William Alfred Peffer fit the pattern of these cautious reformers. Born into a distinctive rural society in Pennsylvania in 1831, Peffer inherited an enduring belief in the classical virtues and values of an agrarian way of life. A temperance and antislavery agitator in his youth, he then settled in Indiana where he farmed and helped organize the Republican party locally in 1854. Following the Panic of 1857 he moved to Missouri only to flee in 1861 because of his Unionist sentiments and to join the Eighty-third Illinois Infantry. He served in Tennessee as a foot soldier, quartermaster, and judge advocate, which provided his enduring title, Judge Peffer.
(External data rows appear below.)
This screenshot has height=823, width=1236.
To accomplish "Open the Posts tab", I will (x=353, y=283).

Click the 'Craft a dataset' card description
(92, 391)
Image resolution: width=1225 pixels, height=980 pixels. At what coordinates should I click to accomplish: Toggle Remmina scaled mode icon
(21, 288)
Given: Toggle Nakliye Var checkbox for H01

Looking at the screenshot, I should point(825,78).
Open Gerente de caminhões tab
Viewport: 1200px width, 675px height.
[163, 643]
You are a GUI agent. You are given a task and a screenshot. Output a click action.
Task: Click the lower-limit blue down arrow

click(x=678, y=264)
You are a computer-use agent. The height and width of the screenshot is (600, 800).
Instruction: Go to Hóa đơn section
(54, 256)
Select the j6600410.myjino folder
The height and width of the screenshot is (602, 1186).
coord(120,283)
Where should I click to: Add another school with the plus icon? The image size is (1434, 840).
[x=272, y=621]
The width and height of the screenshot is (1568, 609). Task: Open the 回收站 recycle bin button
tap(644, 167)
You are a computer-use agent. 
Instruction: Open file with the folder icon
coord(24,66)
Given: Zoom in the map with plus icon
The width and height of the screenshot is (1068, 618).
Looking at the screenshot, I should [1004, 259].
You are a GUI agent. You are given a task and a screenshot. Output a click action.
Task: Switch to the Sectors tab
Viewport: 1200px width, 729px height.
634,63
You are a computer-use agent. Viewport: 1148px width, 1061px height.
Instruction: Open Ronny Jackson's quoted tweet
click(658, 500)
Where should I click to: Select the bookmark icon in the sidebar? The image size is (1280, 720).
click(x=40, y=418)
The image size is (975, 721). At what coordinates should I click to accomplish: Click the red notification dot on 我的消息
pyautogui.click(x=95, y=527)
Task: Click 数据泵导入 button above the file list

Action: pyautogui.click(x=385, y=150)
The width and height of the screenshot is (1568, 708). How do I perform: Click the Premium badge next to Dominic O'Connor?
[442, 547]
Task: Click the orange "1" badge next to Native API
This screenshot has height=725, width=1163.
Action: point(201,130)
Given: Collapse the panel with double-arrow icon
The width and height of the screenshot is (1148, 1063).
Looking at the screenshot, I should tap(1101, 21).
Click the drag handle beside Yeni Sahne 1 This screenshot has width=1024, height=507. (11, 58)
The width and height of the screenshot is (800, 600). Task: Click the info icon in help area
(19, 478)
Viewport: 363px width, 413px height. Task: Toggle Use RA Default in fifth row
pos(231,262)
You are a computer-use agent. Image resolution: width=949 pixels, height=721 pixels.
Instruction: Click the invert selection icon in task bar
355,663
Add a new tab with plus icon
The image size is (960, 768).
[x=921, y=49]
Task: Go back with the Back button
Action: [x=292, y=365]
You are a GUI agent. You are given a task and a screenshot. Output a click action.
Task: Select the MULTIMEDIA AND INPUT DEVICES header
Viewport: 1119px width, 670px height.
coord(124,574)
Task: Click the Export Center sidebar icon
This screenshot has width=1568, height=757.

His liberal racial and political attitudes necessitated a postwar departure from Tennessee and in 1870 he settled in Kansas as an editor and lawyer. An active local reformer, Peffer nevertheless refused to break with the GOP in 1872 over the issue of political reform, insisting that greater reform and more reliable candidates were available through regular action. In 1874-1875, a period of drought and depression, Peffer worked as a Republican state senator to produce an effective political response to the troubles of destitute farmers and burdened town-dwellers. He scorned the Independent Reform party of those years as composed of shysters and charlatans whose reform interests involved only personal aggrandizement through an irresponsible indifference to public needs. Having suffered in the past for his Republicanism, Peffer was unwilling to leave his party voluntarily during hard times and little sympathized with those who did.